ENUNCIADO DE LA TAREA
Reescribe como lista JSON de cadenas las líneas del material que comienzan en la que contiene "Open 实时荐购明细 for member 3889" y terminan en la que contiene "pyautogui.click(x=257, y=242)", ambas incluidas. Usa una cadena por línea y omite las líneas en blanco.

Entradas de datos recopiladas
------------------------------------------------------------------------

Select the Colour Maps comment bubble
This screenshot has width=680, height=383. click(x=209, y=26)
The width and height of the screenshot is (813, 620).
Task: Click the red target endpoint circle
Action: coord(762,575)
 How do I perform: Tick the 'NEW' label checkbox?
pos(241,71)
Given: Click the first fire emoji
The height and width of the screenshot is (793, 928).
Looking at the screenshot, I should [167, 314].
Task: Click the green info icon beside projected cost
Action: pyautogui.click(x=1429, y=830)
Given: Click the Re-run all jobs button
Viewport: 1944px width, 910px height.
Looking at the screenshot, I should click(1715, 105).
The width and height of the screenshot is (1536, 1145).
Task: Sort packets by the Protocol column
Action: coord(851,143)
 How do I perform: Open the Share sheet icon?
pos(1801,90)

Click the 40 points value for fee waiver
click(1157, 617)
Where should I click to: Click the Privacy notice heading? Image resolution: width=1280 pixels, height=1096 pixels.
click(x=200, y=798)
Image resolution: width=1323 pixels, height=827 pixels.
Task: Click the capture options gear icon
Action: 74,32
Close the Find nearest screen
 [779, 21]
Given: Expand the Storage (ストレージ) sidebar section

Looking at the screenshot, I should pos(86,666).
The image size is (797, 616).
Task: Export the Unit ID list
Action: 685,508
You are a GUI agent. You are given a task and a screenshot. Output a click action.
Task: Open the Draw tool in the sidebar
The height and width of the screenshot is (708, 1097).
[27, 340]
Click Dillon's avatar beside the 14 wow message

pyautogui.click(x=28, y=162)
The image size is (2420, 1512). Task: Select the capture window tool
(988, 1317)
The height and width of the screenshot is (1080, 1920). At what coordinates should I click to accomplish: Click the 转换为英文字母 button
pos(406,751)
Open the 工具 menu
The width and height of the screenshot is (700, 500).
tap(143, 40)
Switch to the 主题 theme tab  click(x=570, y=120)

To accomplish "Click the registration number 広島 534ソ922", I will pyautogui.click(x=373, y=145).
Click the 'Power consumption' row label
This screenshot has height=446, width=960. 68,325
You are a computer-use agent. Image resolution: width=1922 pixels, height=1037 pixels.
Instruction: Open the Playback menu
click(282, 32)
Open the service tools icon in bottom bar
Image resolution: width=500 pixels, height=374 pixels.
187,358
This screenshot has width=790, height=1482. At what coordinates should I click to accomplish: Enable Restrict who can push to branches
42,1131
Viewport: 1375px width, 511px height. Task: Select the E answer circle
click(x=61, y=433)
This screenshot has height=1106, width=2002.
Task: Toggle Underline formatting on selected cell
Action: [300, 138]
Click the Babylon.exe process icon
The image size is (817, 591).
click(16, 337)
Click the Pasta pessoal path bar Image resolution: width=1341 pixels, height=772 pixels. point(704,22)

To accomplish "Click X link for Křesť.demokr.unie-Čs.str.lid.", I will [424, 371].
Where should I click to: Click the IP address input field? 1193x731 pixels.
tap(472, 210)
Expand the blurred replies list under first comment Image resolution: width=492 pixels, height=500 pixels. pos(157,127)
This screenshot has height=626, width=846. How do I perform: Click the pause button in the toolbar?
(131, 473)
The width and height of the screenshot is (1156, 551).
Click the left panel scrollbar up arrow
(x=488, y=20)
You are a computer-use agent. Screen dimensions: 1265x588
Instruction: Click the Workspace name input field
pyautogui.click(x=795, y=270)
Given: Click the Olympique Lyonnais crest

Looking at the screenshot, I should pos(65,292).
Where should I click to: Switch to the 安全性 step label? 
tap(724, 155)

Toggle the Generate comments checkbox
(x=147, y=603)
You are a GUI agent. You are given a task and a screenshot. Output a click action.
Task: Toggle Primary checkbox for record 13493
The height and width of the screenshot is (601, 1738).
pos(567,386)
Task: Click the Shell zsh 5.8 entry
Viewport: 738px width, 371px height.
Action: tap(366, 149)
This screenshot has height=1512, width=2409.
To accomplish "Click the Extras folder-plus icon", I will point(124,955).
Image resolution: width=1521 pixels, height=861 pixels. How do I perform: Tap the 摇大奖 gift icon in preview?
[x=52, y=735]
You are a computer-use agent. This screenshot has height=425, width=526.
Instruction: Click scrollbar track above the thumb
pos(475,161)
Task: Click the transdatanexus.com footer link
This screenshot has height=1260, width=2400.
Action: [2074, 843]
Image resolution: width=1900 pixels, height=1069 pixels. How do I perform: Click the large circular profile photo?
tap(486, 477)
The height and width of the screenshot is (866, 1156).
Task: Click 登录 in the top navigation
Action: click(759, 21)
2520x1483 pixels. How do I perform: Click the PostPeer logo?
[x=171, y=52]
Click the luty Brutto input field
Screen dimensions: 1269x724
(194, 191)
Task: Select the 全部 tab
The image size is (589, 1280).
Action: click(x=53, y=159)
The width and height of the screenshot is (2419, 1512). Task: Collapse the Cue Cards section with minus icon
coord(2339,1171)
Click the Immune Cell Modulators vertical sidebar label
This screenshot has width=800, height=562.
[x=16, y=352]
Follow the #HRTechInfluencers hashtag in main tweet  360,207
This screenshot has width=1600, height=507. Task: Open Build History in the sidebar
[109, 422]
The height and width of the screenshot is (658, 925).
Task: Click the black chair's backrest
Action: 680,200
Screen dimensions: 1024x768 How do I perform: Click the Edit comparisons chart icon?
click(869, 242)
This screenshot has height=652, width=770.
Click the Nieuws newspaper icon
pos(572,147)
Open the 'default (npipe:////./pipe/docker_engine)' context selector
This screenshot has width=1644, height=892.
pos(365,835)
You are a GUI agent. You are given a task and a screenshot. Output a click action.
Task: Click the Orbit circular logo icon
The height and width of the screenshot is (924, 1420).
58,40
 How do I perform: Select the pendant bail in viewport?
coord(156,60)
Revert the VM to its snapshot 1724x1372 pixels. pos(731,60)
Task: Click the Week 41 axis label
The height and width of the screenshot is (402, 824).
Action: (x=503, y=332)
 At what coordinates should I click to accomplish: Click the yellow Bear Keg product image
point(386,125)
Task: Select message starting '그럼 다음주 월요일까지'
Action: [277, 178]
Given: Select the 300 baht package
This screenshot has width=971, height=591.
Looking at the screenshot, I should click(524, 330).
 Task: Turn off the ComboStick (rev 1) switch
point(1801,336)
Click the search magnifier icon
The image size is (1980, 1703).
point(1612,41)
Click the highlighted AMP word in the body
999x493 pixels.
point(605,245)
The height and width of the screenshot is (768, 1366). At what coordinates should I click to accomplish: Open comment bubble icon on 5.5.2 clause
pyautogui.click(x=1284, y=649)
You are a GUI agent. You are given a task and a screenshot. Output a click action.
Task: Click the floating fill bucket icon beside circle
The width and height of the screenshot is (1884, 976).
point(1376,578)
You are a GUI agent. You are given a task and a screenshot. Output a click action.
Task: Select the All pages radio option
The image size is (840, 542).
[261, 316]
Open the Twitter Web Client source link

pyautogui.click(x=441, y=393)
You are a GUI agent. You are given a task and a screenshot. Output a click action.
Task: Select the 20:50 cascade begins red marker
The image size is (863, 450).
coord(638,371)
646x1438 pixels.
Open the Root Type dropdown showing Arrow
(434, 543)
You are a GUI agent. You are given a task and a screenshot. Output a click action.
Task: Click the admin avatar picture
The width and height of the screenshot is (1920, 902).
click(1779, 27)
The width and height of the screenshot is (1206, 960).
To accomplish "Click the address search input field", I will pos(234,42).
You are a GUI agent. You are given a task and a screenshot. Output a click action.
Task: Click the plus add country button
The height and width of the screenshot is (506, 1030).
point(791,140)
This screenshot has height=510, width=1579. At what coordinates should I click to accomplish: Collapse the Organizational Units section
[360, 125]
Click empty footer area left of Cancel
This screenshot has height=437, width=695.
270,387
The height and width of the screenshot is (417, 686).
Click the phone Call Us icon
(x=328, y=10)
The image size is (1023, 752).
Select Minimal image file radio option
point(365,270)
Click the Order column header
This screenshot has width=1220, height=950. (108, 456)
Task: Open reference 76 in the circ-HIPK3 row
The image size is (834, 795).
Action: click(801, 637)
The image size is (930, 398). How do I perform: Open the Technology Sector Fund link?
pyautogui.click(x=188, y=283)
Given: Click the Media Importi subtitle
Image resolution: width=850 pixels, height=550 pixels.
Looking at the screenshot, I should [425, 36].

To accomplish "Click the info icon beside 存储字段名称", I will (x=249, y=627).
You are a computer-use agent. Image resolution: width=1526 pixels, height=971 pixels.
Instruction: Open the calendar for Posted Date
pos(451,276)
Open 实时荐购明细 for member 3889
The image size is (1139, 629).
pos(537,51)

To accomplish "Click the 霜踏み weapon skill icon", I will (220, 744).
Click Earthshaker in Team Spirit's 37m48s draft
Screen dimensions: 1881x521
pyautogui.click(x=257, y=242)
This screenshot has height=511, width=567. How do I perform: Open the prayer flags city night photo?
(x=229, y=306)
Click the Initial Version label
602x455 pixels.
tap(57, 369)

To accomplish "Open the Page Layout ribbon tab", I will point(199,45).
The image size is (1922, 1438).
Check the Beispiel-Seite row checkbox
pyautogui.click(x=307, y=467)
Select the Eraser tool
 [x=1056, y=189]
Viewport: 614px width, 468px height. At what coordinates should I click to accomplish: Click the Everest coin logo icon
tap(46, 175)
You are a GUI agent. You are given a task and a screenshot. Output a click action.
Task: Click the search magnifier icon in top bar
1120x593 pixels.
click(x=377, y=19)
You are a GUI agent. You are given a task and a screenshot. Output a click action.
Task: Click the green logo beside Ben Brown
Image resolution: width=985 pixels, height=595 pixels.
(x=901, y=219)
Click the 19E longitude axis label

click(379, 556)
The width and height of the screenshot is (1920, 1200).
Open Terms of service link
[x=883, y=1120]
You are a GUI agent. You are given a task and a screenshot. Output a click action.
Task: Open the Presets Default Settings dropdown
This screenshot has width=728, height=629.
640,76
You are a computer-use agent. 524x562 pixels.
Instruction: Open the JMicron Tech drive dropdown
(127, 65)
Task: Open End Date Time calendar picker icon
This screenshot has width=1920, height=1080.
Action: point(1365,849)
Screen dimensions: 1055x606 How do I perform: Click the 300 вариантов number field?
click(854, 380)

------------------------------------------------------------------------

SOLUCIÓN DEL EJERCICIO
[
  "Open 实时荐购明细 for member 3889",
  "The image size is (1139, 629).",
  "pos(537,51)",
  "To accomplish \"Click the 霜踏み weapon skill icon\", I will (220, 744).",
  "Click Earthshaker in Team Spirit's 37m48s draft",
  "Screen dimensions: 1881x521",
  "pyautogui.click(x=257, y=242)"
]